• _Task to complete_:
Copy out all lines of the listing below that hold "computer".

- Opening Delimiter -

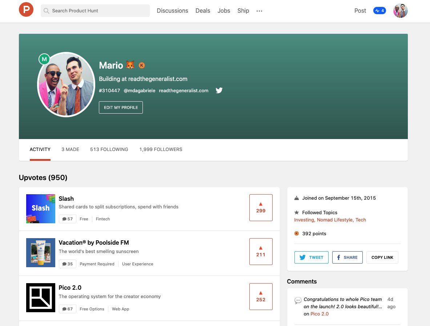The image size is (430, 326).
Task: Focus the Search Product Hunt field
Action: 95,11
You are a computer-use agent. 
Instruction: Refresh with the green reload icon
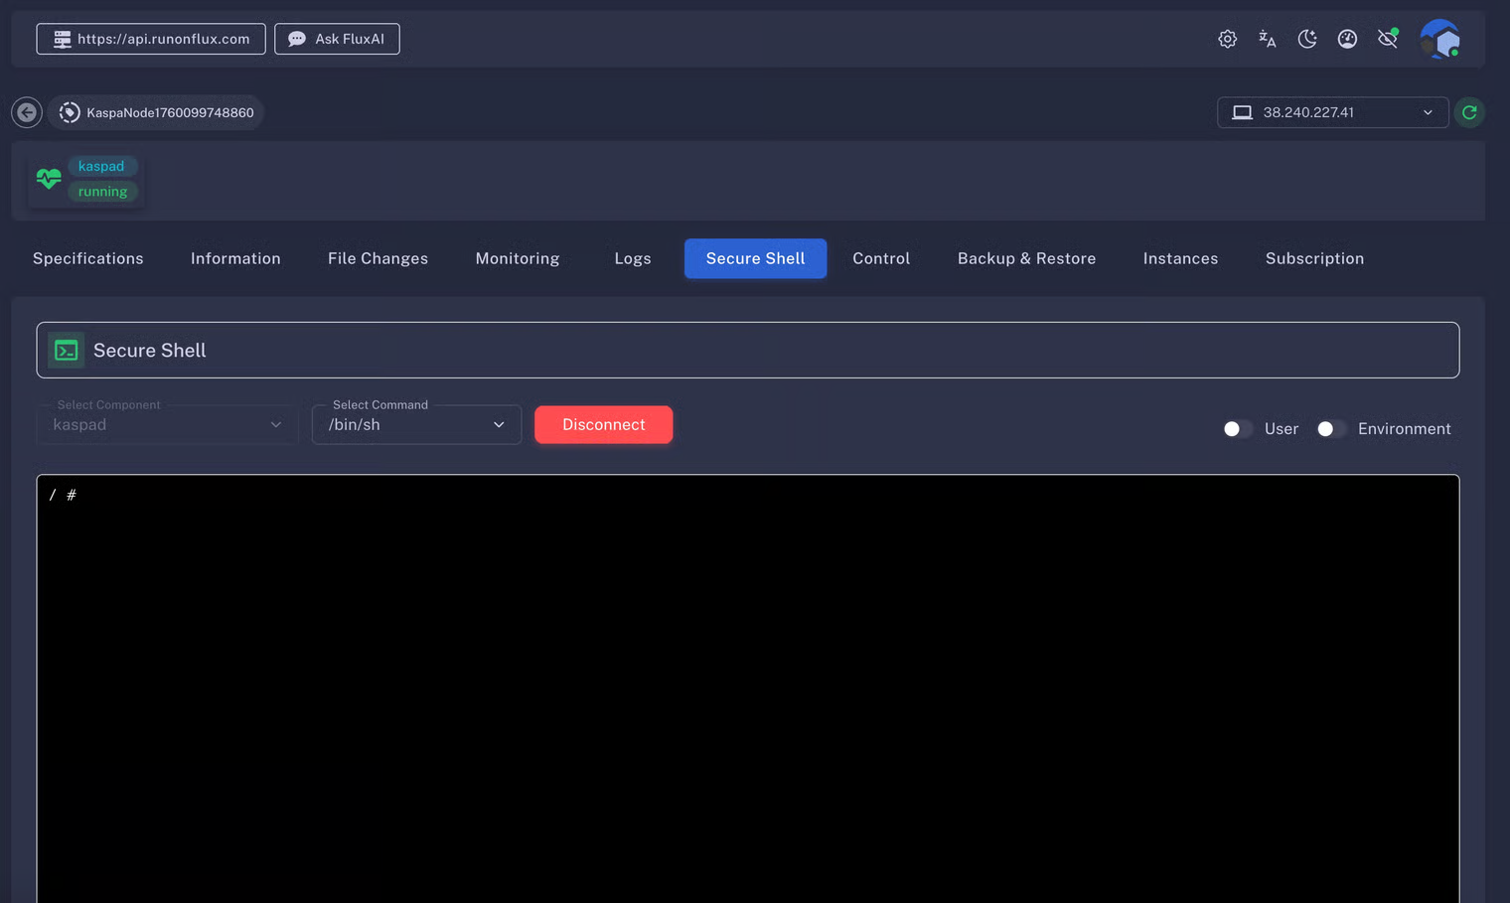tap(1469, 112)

- Closing Delimiter -
- Opening Delimiter -

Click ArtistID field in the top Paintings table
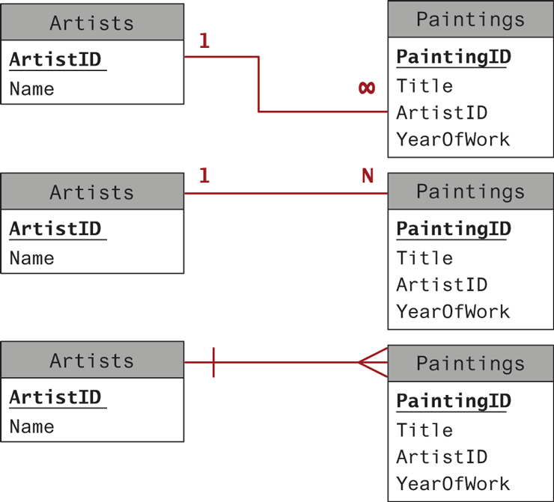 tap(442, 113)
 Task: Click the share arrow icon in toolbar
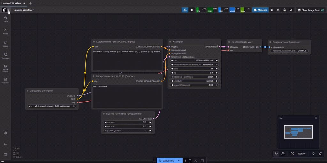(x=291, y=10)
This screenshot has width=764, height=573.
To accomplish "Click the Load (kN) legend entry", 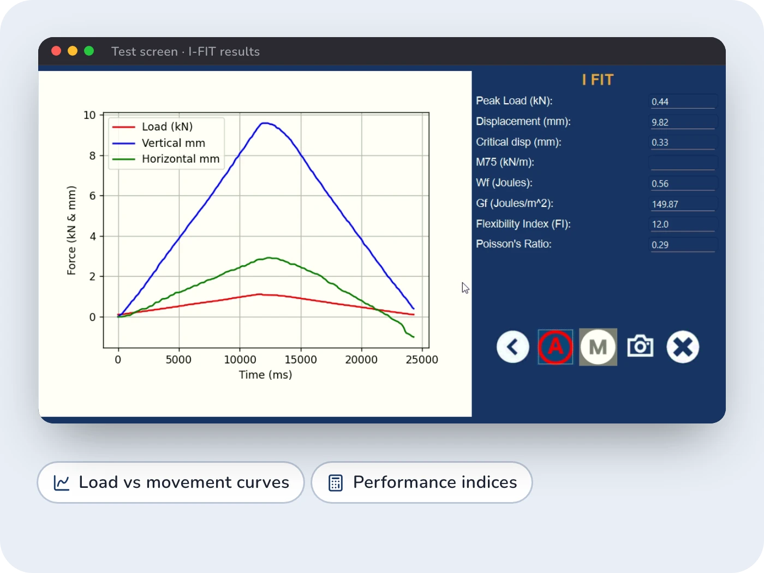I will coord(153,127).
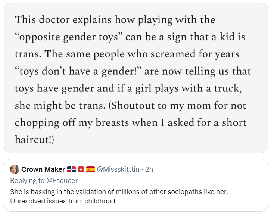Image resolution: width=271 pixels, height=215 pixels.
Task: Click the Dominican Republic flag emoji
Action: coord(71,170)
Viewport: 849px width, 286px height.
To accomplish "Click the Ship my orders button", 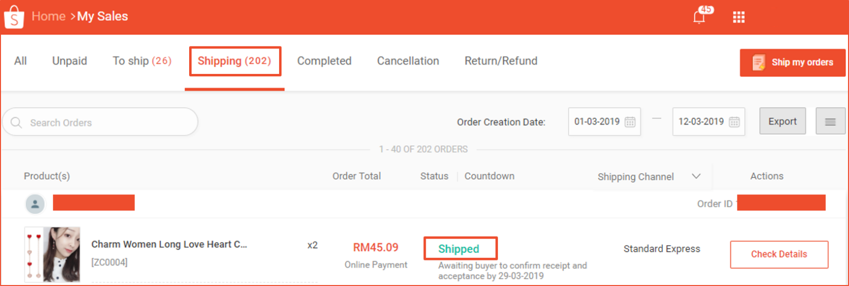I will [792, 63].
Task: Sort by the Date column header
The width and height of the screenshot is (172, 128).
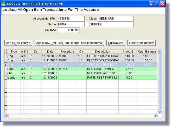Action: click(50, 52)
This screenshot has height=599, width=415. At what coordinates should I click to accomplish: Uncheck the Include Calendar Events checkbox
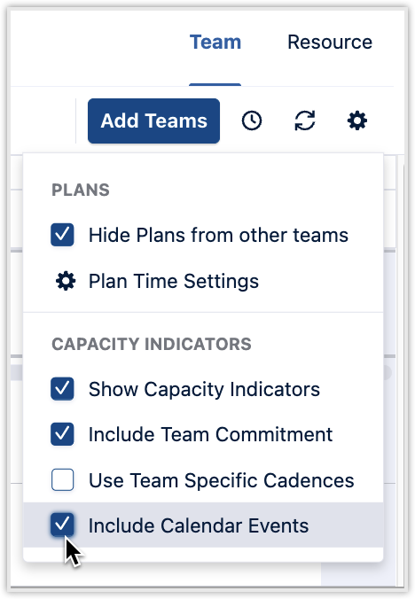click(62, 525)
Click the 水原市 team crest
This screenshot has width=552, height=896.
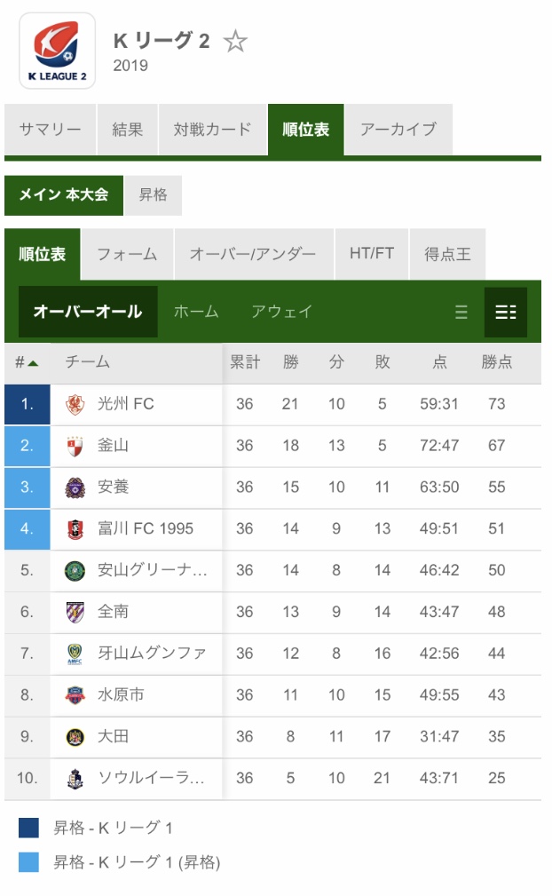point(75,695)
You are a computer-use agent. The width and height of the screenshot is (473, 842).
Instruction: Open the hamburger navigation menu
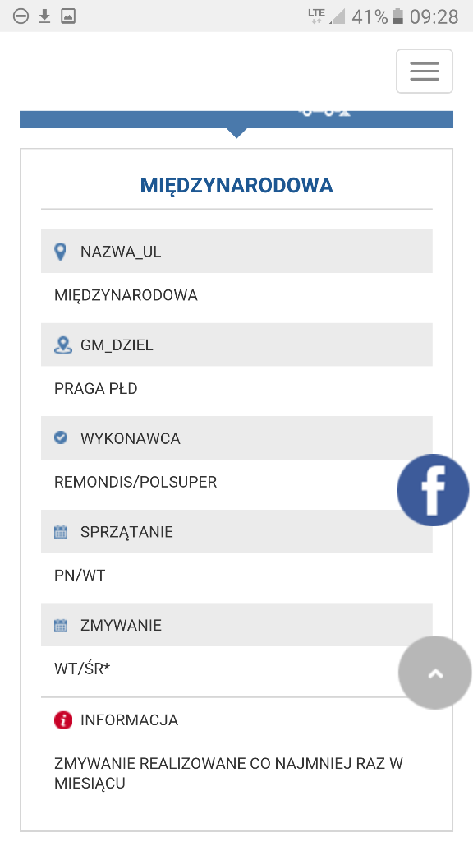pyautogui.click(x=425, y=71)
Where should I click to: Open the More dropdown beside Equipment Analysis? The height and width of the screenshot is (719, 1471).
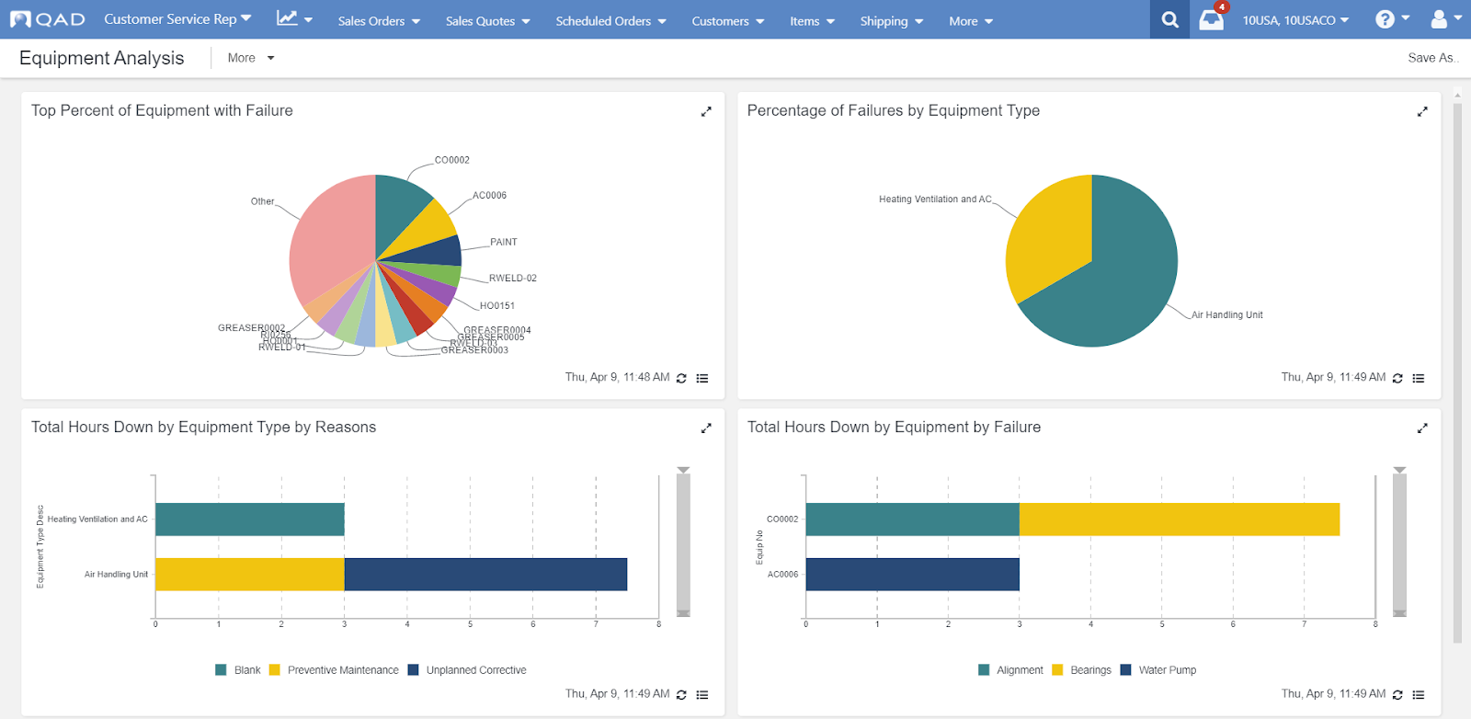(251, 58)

- Closing Delimiter -

• _Result_:
You are a computer-use agent. 
You are a computer-use agent. The width and height of the screenshot is (473, 842).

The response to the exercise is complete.